If anyone haven't, they should read the manga, it's a cracker of a story, and the live action movie is pretty good too!! 
L in the movie voiced L in the anime, the guy was spot on

I always thought Deathnote was kinda like the  Mafia  party game


----------



## xflash (Feb 16, 2007)

all hope is not lost it might see a state side release considering the series has been licensed


----------



## res1 (Feb 16, 2007)

Anyone else experience graphical issues on the DS-X?


----------



## Gestahl (Feb 16, 2007)

Seeing strange colored bar on my M3Lite too.


----------



## sixb0nes (Feb 16, 2007)

Looks pretty boring, IMO. Nobody should waste their time translating this game.


----------



## kernelPANIC (Feb 16, 2007)

QUOTE(res1 @ Feb 16 2007 said:


> Anyone else experience graphical issues on the DS-X?


Yup. Got some graphical glitches on the title menu (just the bottom screen, top one seems fine) where some random sprites are displayed and it's impossible to make out the text. The rest of the game seems fine though, although I only played for like 3 minutes since, like sixb0nes mentioned, the game looks pretty boring...


----------



## shadowboy (Feb 16, 2007)

I am honestly beginning to wish sixbOnes would get warned/banned.  He was funny at first, but now he just seems like another stupid troll.

:  /

That said, **** yes!  Been waiting for this for a year, now I need meh translation patch.


----------



## Gaisuto (Feb 16, 2007)

I haven't seen this much demand for a DS Translation patch for a while. Not even the two Jump games had it in this high of a demand.


----------



## blackjack (Feb 16, 2007)

Yay! Shinigami


----------



## Deadmon (Feb 16, 2007)

QUOTE(outphase @ Feb 16 2007 said:


> Hate to break it to you, but I doubt a translation is coming. It's a very text heavy game after all.

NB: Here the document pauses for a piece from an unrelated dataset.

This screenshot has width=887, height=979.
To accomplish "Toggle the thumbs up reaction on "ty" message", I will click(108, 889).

Yea, I have my doubts too. There really is no point playing this game unless a translation patch comes out.
Well, only thing we can do is hope.

As for that story mode, it'd be fun to have Watashi as Kira..haha.


----------



## Elrinth (Feb 16, 2007)

QUOTE(deadmon @ Feb 17 2007 said:


> QUOTE(outphase @ Feb 16 2007 said:
> 
> 
> > Hate to break it to you, but I doubt a translation is coming. It's a very text heavy game after all.
> ...


and I want to bet money with you two guys where I place my bet on that there is a translation patch coming. Then again I presume you guys did only mean a official translation wasn't coming... There are anime-based games by Konami which become translated, but not too often i.e.: Hikaru no Go
and then u have that Shaman game which actually got a translation.

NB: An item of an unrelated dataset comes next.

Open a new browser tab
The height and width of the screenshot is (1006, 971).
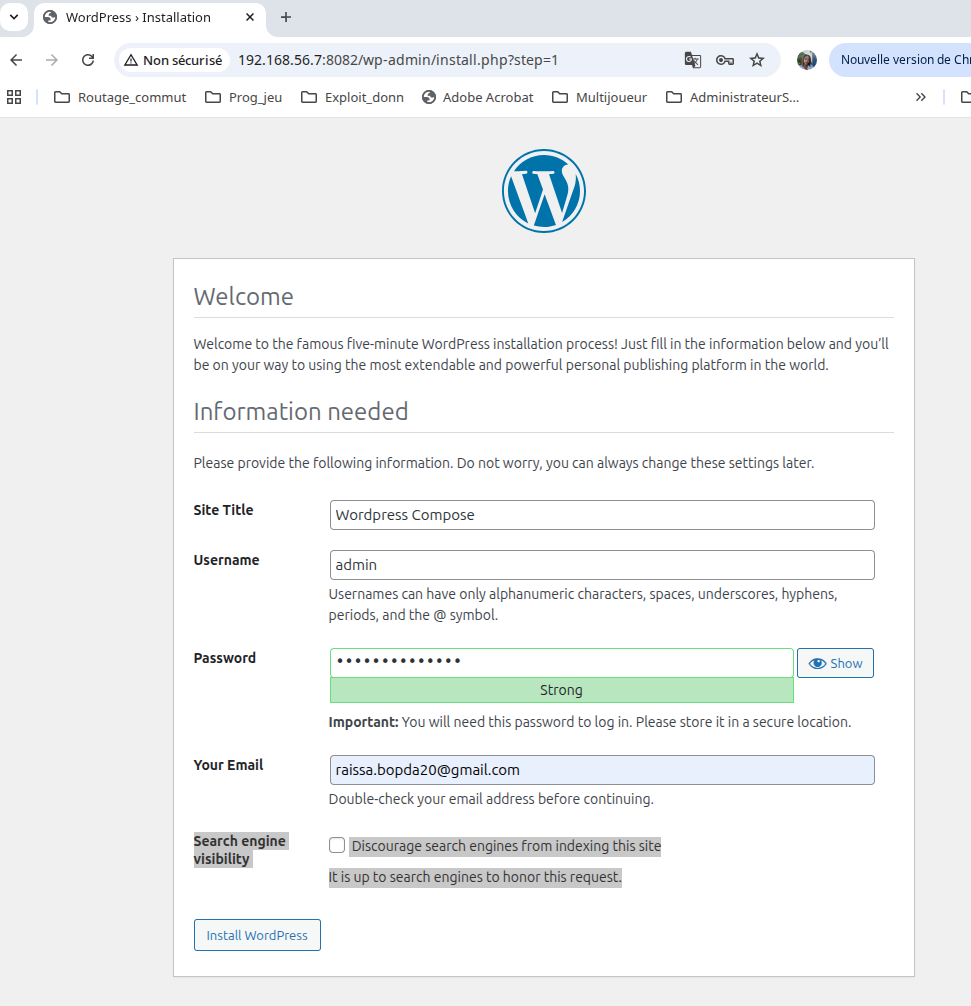tap(285, 17)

World of Warcraft is a very text heavy game too, yet it's been translated into multi4 among other languages such as korean and so on so forth. 
	

	
	
		
		

		
			




Being heavy text based doesn't have anything to do with it 
	

	
	
		
		

		
		
	


	




 It's more a localization thing. Does people other than the japs know what the Death Note anime is? Nope.. It hasn't officially been translated.. So why bother unless the game is really really good and actually fit those audiences?

*end rant of randomness


----------



## Kurai (Feb 17, 2007)

god damn, that sixb0nes all he does is whinges and complains. i just looked all his posts and there all negative


----------



## 2cb2ct7 (Feb 17, 2007)

patch patch PAtch PATCH PATCH!!!!!


----------



## - Wrath of God - (Feb 17, 2007)

Why couldn't there be an english mode like in Phoenix Wright T_T


----------



## phoood (Feb 17, 2007)

Can someone tell me that is isn't some Gothic looking material that 16 year old girls on devianTART read.

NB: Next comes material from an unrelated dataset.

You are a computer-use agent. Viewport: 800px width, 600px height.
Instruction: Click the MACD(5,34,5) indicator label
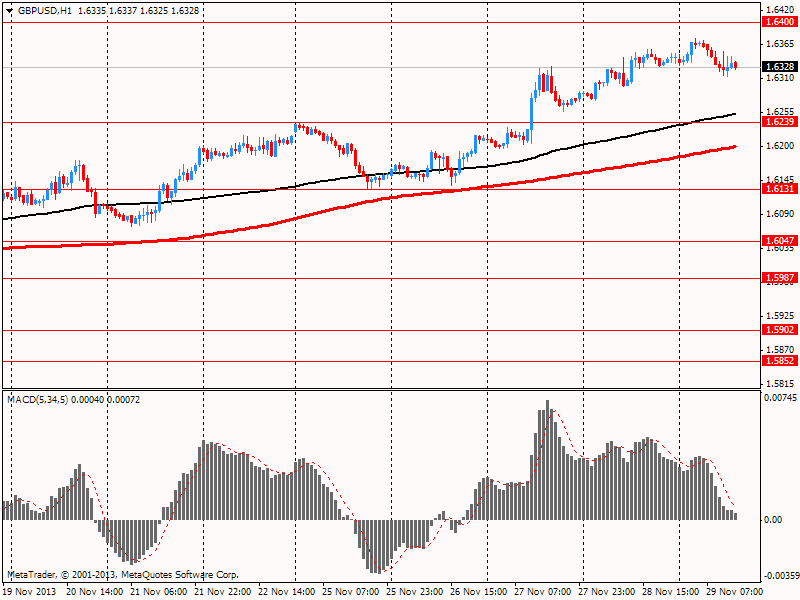click(37, 399)
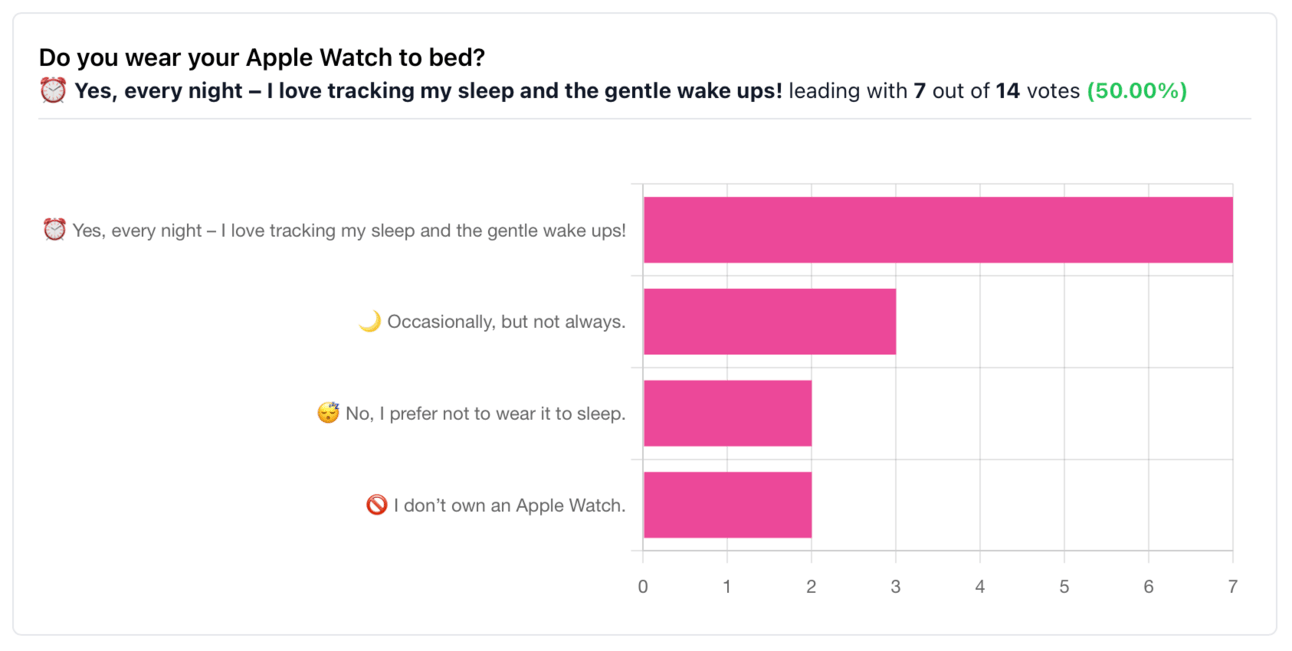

Because this seriously looks like something I should _definitely_ not read.

So someone convince me this is worth taking a look at (the manga).


----------



## vDrag0n (Feb 17, 2007)

QUOTE(phoood @ Feb 17 2007 said:


> Can someone tell me that is isn't some Gothic looking material that 16 year old girls on devianTART read.
> 
> Because this seriously looks like something I should _definitely_ not read.
> 
> So someone convince me this is worth taking a look at (the manga).






With such a biased preconceived opinion, why even ask to have someone convince you lol?  But uh what _do_ "Gothic looking material that 16 year old girls on devianTART read" anyways?


----------



## Gaisuto (Feb 17, 2007)

QUOTE(phoood @ Feb 16 2007 said:


> Can someone tell me that is isn't some Gothic looking material that 16 year old girls on devianTART read.
> 
> Because this seriously looks like something I should _definitely_ not read.
> 
> So someone convince me this is worth taking a look at (the manga).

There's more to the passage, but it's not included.